In the passage below, de Becker spells out the way women are expected to behave in our society, and how this may put them in danger. It seems so old-fashioned. As I read it, I had visions of Mad Men, the secretary bringing Don Draper a drink. But in terms of expectations about politeness, not much has changed since the 1960s:

I encourage women to explicitly rebuff unwanted approaches, but I know it is difficult to do. Just as rapport building has a good reputation, explicitness applied by women in this culture has a terrible reputation. A woman who is clear and precise is viewed as cold, or a bitch, or both. A woman is expected, first and foremost, to respond to every communication from a man. And the response is expected to be one of willingness and attentiveness. It is considered attractive if she is a bit uncertain (the opposite of explicit). Women are expected to be warm and open, and in the context of approaches from male strangers, warmth lengthens the encounter, raises his expectations, increases his investment, and, at best, wastes time. At worst, it serves the man who has sinister intent by providing much of the information he will need to evaluate and then control his prospective victim.[3]

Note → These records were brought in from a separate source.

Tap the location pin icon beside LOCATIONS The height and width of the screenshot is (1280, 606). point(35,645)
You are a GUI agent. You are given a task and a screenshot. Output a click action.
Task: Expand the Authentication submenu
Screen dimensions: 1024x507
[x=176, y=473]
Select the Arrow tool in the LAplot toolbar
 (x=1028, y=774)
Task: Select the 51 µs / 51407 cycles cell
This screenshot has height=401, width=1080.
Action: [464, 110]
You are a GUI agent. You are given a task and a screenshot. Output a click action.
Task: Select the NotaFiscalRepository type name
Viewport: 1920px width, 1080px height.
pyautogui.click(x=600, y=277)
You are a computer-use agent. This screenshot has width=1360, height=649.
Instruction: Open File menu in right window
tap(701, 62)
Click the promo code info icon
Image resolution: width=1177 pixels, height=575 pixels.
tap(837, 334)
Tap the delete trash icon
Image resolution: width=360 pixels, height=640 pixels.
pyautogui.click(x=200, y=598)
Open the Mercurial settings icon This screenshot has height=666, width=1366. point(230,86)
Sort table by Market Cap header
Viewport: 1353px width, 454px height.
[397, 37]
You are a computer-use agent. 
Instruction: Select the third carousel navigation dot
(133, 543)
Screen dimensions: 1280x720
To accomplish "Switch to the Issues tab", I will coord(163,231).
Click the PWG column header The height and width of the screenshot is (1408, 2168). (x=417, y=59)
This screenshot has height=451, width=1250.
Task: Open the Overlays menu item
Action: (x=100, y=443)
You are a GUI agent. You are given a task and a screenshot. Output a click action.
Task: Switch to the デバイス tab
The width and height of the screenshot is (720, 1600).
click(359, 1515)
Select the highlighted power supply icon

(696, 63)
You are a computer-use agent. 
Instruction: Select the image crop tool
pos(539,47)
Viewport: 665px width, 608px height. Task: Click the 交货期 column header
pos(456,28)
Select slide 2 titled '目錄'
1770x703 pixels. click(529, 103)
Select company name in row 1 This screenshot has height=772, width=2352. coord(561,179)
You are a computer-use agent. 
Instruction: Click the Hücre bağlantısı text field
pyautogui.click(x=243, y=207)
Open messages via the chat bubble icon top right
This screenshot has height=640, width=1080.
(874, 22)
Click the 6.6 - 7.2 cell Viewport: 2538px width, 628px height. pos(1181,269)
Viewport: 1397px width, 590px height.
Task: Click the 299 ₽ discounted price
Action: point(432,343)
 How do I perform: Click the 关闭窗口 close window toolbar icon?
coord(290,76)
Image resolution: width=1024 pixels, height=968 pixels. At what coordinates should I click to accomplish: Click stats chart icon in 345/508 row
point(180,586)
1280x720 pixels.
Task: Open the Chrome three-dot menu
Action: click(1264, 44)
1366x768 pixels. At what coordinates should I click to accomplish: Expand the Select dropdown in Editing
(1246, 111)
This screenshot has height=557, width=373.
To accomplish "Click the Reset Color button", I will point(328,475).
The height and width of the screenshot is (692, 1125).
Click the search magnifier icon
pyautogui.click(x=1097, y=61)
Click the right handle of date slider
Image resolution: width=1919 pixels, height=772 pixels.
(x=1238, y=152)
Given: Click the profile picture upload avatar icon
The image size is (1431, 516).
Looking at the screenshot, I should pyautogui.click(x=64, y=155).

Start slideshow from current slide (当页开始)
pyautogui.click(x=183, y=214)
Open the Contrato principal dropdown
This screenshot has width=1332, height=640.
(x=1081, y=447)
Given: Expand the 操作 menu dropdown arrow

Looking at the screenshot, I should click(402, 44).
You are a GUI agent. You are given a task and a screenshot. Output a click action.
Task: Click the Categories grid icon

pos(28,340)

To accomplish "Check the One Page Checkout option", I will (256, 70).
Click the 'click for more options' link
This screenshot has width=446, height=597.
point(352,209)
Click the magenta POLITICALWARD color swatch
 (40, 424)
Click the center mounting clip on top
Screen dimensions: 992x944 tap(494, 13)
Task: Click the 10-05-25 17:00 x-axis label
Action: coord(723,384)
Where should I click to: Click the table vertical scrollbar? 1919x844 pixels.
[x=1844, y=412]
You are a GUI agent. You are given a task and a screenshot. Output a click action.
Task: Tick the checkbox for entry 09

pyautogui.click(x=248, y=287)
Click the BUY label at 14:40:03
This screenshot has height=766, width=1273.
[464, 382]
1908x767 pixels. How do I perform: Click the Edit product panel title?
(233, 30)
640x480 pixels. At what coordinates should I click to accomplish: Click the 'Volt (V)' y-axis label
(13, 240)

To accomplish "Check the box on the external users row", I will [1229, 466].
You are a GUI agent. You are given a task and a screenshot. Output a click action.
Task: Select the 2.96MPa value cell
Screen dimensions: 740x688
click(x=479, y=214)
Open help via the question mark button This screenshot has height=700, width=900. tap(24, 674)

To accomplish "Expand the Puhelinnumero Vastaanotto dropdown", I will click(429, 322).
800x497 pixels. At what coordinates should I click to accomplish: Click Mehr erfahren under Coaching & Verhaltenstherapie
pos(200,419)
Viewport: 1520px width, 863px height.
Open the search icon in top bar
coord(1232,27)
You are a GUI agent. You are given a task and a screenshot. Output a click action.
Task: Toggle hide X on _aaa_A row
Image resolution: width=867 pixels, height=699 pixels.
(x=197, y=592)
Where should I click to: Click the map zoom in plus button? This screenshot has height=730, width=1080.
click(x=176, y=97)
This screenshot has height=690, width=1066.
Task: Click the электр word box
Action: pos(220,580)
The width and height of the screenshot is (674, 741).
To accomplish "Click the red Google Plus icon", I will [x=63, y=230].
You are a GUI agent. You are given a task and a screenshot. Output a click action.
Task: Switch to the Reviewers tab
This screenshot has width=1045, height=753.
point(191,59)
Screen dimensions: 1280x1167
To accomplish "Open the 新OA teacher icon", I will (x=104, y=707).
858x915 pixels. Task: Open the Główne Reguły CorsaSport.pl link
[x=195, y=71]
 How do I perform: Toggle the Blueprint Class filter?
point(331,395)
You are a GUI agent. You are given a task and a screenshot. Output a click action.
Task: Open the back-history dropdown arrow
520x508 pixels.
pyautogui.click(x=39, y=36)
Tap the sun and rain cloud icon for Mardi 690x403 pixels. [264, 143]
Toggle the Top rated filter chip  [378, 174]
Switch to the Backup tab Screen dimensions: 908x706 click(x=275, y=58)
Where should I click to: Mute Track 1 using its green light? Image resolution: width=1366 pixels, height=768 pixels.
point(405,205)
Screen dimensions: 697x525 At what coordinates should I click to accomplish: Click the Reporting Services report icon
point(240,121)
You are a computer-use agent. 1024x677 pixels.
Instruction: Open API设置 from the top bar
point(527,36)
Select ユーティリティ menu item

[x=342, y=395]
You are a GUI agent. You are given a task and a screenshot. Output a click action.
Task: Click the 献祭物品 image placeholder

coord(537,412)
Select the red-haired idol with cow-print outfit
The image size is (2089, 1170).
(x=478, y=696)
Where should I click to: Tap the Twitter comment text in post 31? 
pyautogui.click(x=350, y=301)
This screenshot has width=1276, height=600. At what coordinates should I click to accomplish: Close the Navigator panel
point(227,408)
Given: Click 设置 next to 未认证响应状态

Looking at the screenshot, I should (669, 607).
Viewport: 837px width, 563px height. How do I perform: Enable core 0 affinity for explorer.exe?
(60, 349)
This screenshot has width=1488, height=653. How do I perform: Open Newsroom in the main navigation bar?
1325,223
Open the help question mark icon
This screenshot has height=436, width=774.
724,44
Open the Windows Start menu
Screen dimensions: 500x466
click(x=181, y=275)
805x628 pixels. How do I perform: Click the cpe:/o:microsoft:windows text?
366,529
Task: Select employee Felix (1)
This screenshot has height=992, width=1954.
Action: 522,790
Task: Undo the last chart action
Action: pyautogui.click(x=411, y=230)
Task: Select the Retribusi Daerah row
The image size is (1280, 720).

Yet, even as societal expectations remain patriarchal, the culture has in other ways shifted to be sexually open in an egregious way, which is doubly threatening.

Statistics prove that most violent crimes are committed by someone who the victims knew. De Becker does this trick, where he tells the reader to imagine the worst possible thing that one person could do to another (I fell back on scenes from The Girl with the Dragon Tattoo  and Silence of the Lambs, which far exceed anything I could imagine). Then he points out that we just proved we were capable of thinking the unthinkable. “The resource of violence is in all of us; all that changes is our view of the justification,” de Becker explains. [4] When we try to label predators as the other, then we begin the process of denial. But our warning systems are there. De Becker lists them for us:

Intuition of the highest order is fear, then apprehension, suspicion, hesitation, doubt, gut feelings, hunches and curiosity there are also (less urgent) nagging feelings, persistent thoughts, physical sensations, wonder, and anxiety.[5]

I’m still learning from de Becker. This book is fascinating.



[1] Gavin De Becker, Lenny, The Lenny Interview: Gavin de Becker, http://www.lennyletter.com/life/interviews/a271/the-lenny-interview-gavin-de-becker/
[2] Gavin De Becker, The Gift of Fear, New York: Dell, 1997, 58.
[3] Gavin De Becker, The Gift of Fear, New York: Dell, 1997, 59.
[4] Gavin De Becker, The Gift of Fear, New York: Dell, 1997, 44.
[5] Gavin De Becker, The Gift of Fear, New York: Dell, 1997, 72.